> [The task]: A full, exact copy of the records below is the required answer.

> [Supplied records]:
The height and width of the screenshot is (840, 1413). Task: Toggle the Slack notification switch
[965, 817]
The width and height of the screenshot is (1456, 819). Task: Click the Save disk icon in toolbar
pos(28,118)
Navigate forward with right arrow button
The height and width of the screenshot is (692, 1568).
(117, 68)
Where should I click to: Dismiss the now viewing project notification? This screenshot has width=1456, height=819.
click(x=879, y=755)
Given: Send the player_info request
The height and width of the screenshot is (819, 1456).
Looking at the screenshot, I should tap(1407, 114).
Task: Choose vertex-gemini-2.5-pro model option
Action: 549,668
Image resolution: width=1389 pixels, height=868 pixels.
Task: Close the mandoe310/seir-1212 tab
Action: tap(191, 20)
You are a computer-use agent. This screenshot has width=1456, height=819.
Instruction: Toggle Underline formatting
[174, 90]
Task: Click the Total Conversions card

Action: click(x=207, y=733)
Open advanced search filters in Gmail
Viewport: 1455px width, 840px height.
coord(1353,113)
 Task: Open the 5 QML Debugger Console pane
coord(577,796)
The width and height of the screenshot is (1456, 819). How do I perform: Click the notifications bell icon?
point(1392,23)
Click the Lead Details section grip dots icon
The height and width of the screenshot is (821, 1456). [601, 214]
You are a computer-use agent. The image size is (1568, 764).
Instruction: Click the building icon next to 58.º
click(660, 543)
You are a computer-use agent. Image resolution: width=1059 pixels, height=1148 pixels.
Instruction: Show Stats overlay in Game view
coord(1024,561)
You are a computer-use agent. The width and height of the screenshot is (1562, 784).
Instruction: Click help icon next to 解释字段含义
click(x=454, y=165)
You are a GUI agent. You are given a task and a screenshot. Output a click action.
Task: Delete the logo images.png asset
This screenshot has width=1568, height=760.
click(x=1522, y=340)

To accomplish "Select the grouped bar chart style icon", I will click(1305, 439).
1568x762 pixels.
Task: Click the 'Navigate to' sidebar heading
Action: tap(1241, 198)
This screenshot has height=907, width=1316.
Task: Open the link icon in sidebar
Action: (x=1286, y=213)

> [Answer space]:
The height and width of the screenshot is (840, 1413). Task: Toggle the Slack notification switch
[965, 817]
The width and height of the screenshot is (1456, 819). Task: Click the Save disk icon in toolbar
pos(28,118)
Navigate forward with right arrow button
The height and width of the screenshot is (692, 1568).
(117, 68)
Where should I click to: Dismiss the now viewing project notification? This screenshot has width=1456, height=819.
click(x=879, y=755)
Given: Send the player_info request
The height and width of the screenshot is (819, 1456).
Looking at the screenshot, I should tap(1407, 114).
Task: Choose vertex-gemini-2.5-pro model option
Action: 549,668
Image resolution: width=1389 pixels, height=868 pixels.
Task: Close the mandoe310/seir-1212 tab
Action: tap(191, 20)
You are a computer-use agent. This screenshot has width=1456, height=819.
Instruction: Toggle Underline formatting
[174, 90]
Task: Click the Total Conversions card

Action: click(x=207, y=733)
Open advanced search filters in Gmail
Viewport: 1455px width, 840px height.
coord(1353,113)
 Task: Open the 5 QML Debugger Console pane
coord(577,796)
The width and height of the screenshot is (1456, 819). How do I perform: Click the notifications bell icon?
point(1392,23)
Click the Lead Details section grip dots icon
The height and width of the screenshot is (821, 1456). [601, 214]
You are a computer-use agent. The image size is (1568, 764).
Instruction: Click the building icon next to 58.º
click(660, 543)
You are a computer-use agent. Image resolution: width=1059 pixels, height=1148 pixels.
Instruction: Show Stats overlay in Game view
coord(1024,561)
You are a computer-use agent. The width and height of the screenshot is (1562, 784).
Instruction: Click help icon next to 解释字段含义
click(x=454, y=165)
You are a GUI agent. You are given a task and a screenshot. Output a click action.
Task: Delete the logo images.png asset
This screenshot has width=1568, height=760.
click(x=1522, y=340)

To accomplish "Select the grouped bar chart style icon", I will click(1305, 439).
1568x762 pixels.
Task: Click the 'Navigate to' sidebar heading
Action: tap(1241, 198)
This screenshot has height=907, width=1316.
Task: Open the link icon in sidebar
Action: (x=1286, y=213)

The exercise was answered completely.